___ PASSAGE ___

Things fall apart; the centre cannot hold. People have quoted that arresting line from Yeats many times since he wrote it.
It won't be very long now until eating bread is outlawed throughout the land, and everybody will be forced to eat cake.
Cake tins can come in all shapes and sizes for special occasions. Children often like birthday cakes shaped like a teddy bear.
"Bear with me" is a phrase used by everyone nowadays when they leave you dangling somewhere like on a phone or standing by a counter or desk. They used to say "Can you hang on a minute?" but now think that sounds slangy.
Slangy Sue was fond of using colourful phrases to describe ordinary, everyday objects. I used to enjoy her describing her latest squeeze as "my saviour and the love of my life" and what she meant by her "requisition application" cannot be translated into ordinary English without incurring the wrath of the authorities.
Authorities are still baffled after finding an abandoned yacht drifting off the north Queensland coast last week. A major air and sea search is continuing after the 12-metre catamaran was spotted 80 nautical miles north-east of Townsville with the three occupants missing.
Missing crew with a meal on the table, just like the Mary Celeste. There was that case of people jumping drunkenly off a yacht and failing to have a ladder to climb back on board, so they all drowned.
Drowned cities will be the result of global warming according to scientists. Not everyone believes them of course but they do look stern when they have their photo opportunities.
Opportunities for Muslims in England have plummeted since the various highly publicised incidents, most of which rated no more than a passing mention in a local rag. Many of the educated middle class ones are moving to the Emirates.
The Emirates is a federation of small states on the west coast of the Persian Gulf. I was there once for a couple of weeks with a small contingent of no-hopers and we were all glad to return to base.
Base your thesis on reality, it will be of no use to man, beast or the inner circle of the ladies knitting association if you make wild unsubstantiated appraisals
Appraisals are dangerous things. I once initiated an appraisal on shifting an old derelict bridge to my estate whilst I was pissed and the inertial force I unleashed has caused me to be lumbered with it and it is neither use nor f*c*i*g ornament.
Ornament magazine is a 25-year old international publication devoted to personal adornment, covering ancient, ethnic & contemporary jewelry, beads & historic and artist-made clothing. Ornament is the definitive resource for personal adornment.
Adornment is an exclusively female activity which, when tastefully managed, can have a remarkable effect on the male of the species who has been brought up to appreciate what good taste means. Applying adornment to men leads some men to have suspicions about the intentions of the adorned one which is why they have dress codes at posh gatherings.
Gatherings are an integral part of family communication ties. Our whole family gathers several times a year to foster close relathionships.

___ ITEMS ___

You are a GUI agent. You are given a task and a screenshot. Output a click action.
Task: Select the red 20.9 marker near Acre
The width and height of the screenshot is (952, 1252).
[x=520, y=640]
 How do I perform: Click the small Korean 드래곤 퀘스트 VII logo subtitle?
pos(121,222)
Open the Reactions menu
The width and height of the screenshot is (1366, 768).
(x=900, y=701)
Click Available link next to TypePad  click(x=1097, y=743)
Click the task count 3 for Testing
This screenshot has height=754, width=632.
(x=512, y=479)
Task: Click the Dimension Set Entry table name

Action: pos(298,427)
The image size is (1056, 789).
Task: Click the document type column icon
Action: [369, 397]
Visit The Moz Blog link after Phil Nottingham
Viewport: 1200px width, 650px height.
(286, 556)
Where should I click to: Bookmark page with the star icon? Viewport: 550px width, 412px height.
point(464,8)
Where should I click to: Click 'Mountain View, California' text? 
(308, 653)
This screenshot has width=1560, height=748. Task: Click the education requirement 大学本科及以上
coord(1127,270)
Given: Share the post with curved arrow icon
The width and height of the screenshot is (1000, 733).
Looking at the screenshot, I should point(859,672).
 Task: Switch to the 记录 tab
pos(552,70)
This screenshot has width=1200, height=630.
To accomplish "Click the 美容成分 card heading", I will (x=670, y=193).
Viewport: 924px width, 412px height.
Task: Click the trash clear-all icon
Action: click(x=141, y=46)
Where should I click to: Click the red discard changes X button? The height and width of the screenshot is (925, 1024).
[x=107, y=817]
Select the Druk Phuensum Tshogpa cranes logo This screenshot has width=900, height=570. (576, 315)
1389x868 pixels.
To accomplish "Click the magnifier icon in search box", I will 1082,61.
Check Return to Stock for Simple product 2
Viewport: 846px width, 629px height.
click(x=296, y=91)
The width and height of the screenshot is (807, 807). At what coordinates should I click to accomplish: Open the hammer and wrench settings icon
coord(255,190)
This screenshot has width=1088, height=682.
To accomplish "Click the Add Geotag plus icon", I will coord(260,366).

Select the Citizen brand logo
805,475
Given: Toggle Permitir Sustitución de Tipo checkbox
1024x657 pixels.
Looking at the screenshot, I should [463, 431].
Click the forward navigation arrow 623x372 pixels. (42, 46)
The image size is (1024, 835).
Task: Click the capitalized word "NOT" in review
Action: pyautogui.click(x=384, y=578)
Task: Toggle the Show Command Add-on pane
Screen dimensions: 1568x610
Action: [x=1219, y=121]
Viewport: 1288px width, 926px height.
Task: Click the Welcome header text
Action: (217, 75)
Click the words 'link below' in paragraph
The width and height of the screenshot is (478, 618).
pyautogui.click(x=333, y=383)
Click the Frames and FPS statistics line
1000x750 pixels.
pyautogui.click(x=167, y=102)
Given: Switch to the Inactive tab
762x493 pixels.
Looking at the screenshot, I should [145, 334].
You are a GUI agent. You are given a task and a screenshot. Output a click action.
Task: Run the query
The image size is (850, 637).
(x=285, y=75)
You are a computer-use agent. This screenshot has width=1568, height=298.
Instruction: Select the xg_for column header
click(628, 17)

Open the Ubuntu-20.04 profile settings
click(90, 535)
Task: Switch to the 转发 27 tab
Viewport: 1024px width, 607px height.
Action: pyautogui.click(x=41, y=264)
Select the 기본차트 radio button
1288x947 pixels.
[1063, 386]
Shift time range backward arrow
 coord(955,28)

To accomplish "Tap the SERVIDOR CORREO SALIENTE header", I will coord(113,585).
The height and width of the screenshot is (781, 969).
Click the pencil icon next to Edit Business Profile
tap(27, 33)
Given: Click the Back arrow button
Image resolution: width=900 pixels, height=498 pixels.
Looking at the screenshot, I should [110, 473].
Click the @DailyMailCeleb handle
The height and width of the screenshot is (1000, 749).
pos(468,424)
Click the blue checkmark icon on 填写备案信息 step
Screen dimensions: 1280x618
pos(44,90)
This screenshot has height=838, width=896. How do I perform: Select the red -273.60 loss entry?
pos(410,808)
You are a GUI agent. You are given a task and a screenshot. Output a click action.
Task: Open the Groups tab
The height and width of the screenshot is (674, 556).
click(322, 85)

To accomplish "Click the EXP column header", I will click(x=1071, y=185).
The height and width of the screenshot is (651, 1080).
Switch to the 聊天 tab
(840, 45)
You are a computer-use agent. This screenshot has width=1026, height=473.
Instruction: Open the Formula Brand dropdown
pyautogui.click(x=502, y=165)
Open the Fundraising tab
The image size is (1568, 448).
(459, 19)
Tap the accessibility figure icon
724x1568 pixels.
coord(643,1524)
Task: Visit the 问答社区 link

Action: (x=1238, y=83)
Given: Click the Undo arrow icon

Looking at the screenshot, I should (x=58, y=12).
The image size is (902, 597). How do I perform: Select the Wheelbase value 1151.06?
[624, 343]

___

*WORK INSTRUCTIONS*:
**a)** According to the passage, how far from Townsville was the abandoned catamaran spotted, and in which direction?
**b)** In the records, put the stretch from the line containing "The width and height of the screenshot is (807, 807)." through the line containing "pyautogui.click(x=167, y=102)" into a Markdown table with the columns Row and Line, skipping blank lines.

*SOLUTION LIST*:
**a)** 80 nautical miles north-east of Townsville.

**b)**
| Row | Line |
|---|---|
| 1 | The width and height of the screenshot is (807, 807). At what coordinates should I click to accomplish: Open the hammer and wrench settings icon |
| 2 | coord(255,190) |
| 3 | This screenshot has width=1088, height=682. |
| 4 | To accomplish "Click the Add Geotag plus icon", I will coord(260,366). |
| 5 | Select the Citizen brand logo |
| 6 | 805,475 |
| 7 | Given: Toggle Permitir Sustitución de Tipo checkbox |
| 8 | 1024x657 pixels. |
| 9 | Looking at the screenshot, I should [463, 431]. |
| 10 | Click the forward navigation arrow 623x372 pixels. (42, 46) |
| 11 | The image size is (1024, 835). |
| 12 | Task: Click the capitalized word "NOT" in review |
| 13 | Action: pyautogui.click(x=384, y=578) |
| 14 | Task: Toggle the Show Command Add-on pane |
| 15 | Screen dimensions: 1568x610 |
| 16 | Action: [x=1219, y=121] |
| 17 | Viewport: 1288px width, 926px height. |
| 18 | Task: Click the Welcome header text |
| 19 | Action: (217, 75) |
| 20 | Click the words 'link below' in paragraph |
| 21 | The width and height of the screenshot is (478, 618). |
| 22 | pyautogui.click(x=333, y=383) |
| 23 | Click the Frames and FPS statistics line |
| 24 | 1000x750 pixels. |
| 25 | pyautogui.click(x=167, y=102) |